## WORK TO DO:
Can you copy the records word for word, beginning at the line that contains "Click the Following bell icon" and stopping after the line that contains "tap(394, 455)"?

━━━ EXERCISE INPUTS

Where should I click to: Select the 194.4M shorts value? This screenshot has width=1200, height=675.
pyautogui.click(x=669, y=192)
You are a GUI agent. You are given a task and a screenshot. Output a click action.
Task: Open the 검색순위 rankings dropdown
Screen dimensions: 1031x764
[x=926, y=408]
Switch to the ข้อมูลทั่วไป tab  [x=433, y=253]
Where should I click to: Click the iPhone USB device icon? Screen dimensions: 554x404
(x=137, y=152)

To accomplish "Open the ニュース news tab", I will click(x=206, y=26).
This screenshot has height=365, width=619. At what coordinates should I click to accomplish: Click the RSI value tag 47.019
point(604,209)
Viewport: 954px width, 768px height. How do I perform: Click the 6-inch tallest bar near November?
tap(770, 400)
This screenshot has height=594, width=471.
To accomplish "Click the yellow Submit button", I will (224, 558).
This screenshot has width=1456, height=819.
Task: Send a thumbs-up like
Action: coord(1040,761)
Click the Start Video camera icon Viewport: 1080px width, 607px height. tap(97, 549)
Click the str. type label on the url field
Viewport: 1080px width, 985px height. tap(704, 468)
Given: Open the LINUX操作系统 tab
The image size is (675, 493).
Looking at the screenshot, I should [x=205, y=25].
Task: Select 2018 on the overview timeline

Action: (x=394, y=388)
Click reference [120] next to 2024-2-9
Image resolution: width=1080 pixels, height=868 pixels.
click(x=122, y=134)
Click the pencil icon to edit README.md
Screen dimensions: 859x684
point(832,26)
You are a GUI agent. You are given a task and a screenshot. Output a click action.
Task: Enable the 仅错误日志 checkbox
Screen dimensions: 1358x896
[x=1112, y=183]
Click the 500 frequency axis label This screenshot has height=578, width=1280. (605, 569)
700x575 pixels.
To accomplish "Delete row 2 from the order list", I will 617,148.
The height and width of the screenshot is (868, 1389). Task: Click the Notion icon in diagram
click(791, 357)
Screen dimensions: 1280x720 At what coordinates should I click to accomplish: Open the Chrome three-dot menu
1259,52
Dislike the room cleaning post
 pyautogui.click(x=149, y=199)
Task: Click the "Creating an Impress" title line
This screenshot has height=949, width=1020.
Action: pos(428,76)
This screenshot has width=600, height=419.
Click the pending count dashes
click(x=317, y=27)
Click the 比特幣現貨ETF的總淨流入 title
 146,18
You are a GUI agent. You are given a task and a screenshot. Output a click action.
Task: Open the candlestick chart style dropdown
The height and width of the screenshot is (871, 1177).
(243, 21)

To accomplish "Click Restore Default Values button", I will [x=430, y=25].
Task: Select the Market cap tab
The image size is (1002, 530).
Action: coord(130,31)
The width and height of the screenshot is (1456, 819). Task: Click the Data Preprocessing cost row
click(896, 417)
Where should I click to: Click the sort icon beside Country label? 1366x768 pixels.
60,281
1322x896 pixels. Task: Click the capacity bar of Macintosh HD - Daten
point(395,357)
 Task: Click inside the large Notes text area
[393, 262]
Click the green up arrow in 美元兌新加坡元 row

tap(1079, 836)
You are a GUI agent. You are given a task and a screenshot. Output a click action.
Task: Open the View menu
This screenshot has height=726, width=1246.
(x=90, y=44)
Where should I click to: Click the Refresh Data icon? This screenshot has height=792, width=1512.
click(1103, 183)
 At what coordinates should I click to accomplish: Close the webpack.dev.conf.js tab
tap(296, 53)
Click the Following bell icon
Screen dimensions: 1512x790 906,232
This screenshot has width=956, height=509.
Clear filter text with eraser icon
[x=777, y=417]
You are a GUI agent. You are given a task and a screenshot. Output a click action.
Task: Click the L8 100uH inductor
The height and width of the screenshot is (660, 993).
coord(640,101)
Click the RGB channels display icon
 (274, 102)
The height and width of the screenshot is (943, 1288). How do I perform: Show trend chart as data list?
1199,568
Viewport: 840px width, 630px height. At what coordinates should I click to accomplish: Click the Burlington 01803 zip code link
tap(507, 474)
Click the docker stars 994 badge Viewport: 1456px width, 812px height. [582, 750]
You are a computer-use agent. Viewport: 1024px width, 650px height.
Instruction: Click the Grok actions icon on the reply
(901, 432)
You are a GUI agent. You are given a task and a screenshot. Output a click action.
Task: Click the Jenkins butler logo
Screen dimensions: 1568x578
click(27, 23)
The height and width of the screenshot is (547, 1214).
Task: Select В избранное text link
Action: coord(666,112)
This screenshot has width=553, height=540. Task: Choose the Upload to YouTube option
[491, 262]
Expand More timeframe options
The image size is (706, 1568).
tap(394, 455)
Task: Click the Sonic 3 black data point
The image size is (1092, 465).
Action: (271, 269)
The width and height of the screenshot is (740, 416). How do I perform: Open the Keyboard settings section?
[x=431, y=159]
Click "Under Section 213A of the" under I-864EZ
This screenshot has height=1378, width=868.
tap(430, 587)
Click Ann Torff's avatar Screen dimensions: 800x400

━━━━━━

## OUTPUT OF THE TASK:
Click the Following bell icon
Screen dimensions: 1512x790 906,232
This screenshot has width=956, height=509.
Clear filter text with eraser icon
[x=777, y=417]
You are a GUI agent. You are given a task and a screenshot. Output a click action.
Task: Click the L8 100uH inductor
The height and width of the screenshot is (660, 993).
coord(640,101)
Click the RGB channels display icon
 (274, 102)
The height and width of the screenshot is (943, 1288). How do I perform: Show trend chart as data list?
1199,568
Viewport: 840px width, 630px height. At what coordinates should I click to accomplish: Click the Burlington 01803 zip code link
tap(507, 474)
Click the docker stars 994 badge Viewport: 1456px width, 812px height. [582, 750]
You are a computer-use agent. Viewport: 1024px width, 650px height.
Instruction: Click the Grok actions icon on the reply
(901, 432)
You are a GUI agent. You are given a task and a screenshot. Output a click action.
Task: Click the Jenkins butler logo
Screen dimensions: 1568x578
click(27, 23)
The height and width of the screenshot is (547, 1214).
Task: Select В избранное text link
Action: coord(666,112)
This screenshot has width=553, height=540. Task: Choose the Upload to YouTube option
[491, 262]
Expand More timeframe options
The image size is (706, 1568).
tap(394, 455)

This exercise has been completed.